Edgewater Capital races toward $300m target on fifth fund

Fundraising has continued to slip overall, with a handful of funds finding their way to final closes, and everyone else struggling to hit their numbers.

In quieter corners of private equity, the long fundraising decline is not as apparent.

One such firm is Edgewater Capital, based out of Cleveland. The firm, which focuses on lower mid-market specialty materials and chemicals and life sciences, is targeting $300 million for its fifth fund, sources told Buyouts.

Edgewater, led by managing partners Chris Childres and Ryan Meany, has collected at least $230 million for the pool, which hit the market earlier this year, according to sources. Fund V has a $350 million hard cap. No one from Edgewater returned a comment request Tuesday.

The firm has a tight group of limited partners and is not having the kind of challenges experienced by larger shops, one of the sources said. Edgwater is working with FirstPoint Equity as placement agent on the process – the first time it’s used an agent for fundraising, one of the sources said.

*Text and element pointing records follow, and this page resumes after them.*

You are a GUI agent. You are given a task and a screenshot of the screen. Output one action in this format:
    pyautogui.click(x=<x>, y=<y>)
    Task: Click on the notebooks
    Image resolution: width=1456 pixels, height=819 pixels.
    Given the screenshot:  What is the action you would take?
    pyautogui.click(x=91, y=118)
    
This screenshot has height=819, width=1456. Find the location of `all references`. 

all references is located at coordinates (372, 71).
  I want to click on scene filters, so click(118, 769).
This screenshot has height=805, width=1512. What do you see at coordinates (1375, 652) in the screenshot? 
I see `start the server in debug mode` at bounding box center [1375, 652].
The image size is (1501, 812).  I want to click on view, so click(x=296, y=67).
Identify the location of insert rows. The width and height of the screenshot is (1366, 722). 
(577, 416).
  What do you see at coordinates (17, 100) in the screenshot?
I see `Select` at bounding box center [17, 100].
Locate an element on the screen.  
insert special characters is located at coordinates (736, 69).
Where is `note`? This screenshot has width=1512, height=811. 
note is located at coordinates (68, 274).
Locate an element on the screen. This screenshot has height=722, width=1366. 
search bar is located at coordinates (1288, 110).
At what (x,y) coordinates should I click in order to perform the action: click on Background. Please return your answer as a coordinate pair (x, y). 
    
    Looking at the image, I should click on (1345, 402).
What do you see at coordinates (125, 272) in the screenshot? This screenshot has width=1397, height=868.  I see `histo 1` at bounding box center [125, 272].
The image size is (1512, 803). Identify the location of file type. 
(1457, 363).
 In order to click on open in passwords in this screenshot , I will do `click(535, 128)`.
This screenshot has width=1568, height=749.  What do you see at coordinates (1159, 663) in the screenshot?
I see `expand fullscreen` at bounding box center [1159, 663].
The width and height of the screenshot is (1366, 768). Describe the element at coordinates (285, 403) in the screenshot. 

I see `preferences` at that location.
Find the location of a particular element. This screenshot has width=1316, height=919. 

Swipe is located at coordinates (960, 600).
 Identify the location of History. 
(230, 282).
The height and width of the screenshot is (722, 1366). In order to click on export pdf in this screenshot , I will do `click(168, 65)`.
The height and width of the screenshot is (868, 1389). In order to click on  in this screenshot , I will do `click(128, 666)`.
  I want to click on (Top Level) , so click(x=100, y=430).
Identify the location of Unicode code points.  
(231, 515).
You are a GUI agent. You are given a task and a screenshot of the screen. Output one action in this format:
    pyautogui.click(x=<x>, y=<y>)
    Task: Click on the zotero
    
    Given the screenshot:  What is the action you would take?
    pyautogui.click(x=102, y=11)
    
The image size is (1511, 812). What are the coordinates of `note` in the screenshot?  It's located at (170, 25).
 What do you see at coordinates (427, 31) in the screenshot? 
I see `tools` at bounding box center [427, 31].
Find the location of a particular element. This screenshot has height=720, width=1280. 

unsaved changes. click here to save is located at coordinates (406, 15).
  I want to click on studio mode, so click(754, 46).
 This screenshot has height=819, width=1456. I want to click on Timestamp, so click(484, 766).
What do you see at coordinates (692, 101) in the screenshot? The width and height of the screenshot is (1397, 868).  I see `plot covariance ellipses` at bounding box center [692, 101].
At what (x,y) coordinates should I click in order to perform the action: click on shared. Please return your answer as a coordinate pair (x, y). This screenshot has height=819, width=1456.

“They’ve been under the radar for a while … it’s a sprint to the final close,” one of the sources said.

Edgewater closed the prior fund on its $185 million cap in 2019. The firm, formed in 1998, closed Fund III on $83 million in 2015 and collected $30 million for Fund II in 2007. The management company is owned by Meany, Childres and partners Robert Girton, Peter Ostergard and Brian Leonard, according to the firm’s Form ADV.

Edgewater earlier this year acquired NeoGraf Solutions, which designs and makes specialty natural graphite products for various end markets. Edgewater bought the company from Aterian Investment Partners, according to a statement at the time.

Fundraising has continued to slip overall, with a handful of funds finding their way to final closes, and everyone else struggling to hit their numbers.

Globally, PE fundraising totaled $315.5 billion in the six months to the end of June, according to PEI data. Around 508 funds held final closes from January to June, down 48 percent from the same period last year, PEI reported.